_AIM OF THE TASK:_
Send back every record word for word, with nothing missing.

(Saved data entries)
☆ ☆ ☆

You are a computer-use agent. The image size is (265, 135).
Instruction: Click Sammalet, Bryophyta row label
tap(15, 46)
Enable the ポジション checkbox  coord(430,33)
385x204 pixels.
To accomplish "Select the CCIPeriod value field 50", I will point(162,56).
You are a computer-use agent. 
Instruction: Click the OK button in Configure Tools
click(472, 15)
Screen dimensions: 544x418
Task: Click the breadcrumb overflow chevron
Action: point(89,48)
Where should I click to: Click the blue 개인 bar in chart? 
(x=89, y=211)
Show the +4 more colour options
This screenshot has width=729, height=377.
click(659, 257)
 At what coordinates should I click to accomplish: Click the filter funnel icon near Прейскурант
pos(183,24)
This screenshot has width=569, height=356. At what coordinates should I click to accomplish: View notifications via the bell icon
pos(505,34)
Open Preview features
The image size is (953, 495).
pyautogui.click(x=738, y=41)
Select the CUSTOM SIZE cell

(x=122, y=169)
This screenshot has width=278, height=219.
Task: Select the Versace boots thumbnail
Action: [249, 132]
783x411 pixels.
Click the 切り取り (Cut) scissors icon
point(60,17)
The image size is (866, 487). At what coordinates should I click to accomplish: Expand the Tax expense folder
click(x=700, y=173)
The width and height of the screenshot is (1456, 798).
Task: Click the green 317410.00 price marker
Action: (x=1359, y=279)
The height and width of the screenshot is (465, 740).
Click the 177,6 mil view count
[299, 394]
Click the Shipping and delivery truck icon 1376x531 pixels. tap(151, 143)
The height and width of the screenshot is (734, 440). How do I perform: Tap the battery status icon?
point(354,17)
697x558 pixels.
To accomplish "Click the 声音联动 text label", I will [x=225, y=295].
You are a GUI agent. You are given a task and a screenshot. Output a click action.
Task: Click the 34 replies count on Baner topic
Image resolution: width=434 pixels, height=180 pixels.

☆ ☆ ☆

_SOLUTION:_
You are a computer-use agent. The image size is (265, 135).
Instruction: Click Sammalet, Bryophyta row label
tap(15, 46)
Enable the ポジション checkbox  coord(430,33)
385x204 pixels.
To accomplish "Select the CCIPeriod value field 50", I will point(162,56).
You are a computer-use agent. 
Instruction: Click the OK button in Configure Tools
click(472, 15)
Screen dimensions: 544x418
Task: Click the breadcrumb overflow chevron
Action: point(89,48)
Where should I click to: Click the blue 개인 bar in chart? 
(x=89, y=211)
Show the +4 more colour options
This screenshot has width=729, height=377.
click(659, 257)
 At what coordinates should I click to accomplish: Click the filter funnel icon near Прейскурант
pos(183,24)
This screenshot has width=569, height=356. At what coordinates should I click to accomplish: View notifications via the bell icon
pos(505,34)
Open Preview features
The image size is (953, 495).
pyautogui.click(x=738, y=41)
Select the CUSTOM SIZE cell

(x=122, y=169)
This screenshot has width=278, height=219.
Task: Select the Versace boots thumbnail
Action: [249, 132]
783x411 pixels.
Click the 切り取り (Cut) scissors icon
point(60,17)
The image size is (866, 487). At what coordinates should I click to accomplish: Expand the Tax expense folder
click(x=700, y=173)
The width and height of the screenshot is (1456, 798).
Task: Click the green 317410.00 price marker
Action: (x=1359, y=279)
The height and width of the screenshot is (465, 740).
Click the 177,6 mil view count
[299, 394]
Click the Shipping and delivery truck icon 1376x531 pixels. tap(151, 143)
The height and width of the screenshot is (734, 440). How do I perform: Tap the battery status icon?
point(354,17)
697x558 pixels.
To accomplish "Click the 声音联动 text label", I will [x=225, y=295].
You are a GUI agent. You are given a task and a screenshot. Output a click action.
Task: Click the 34 replies count on Baner topic
Image resolution: width=434 pixels, height=180 pixels.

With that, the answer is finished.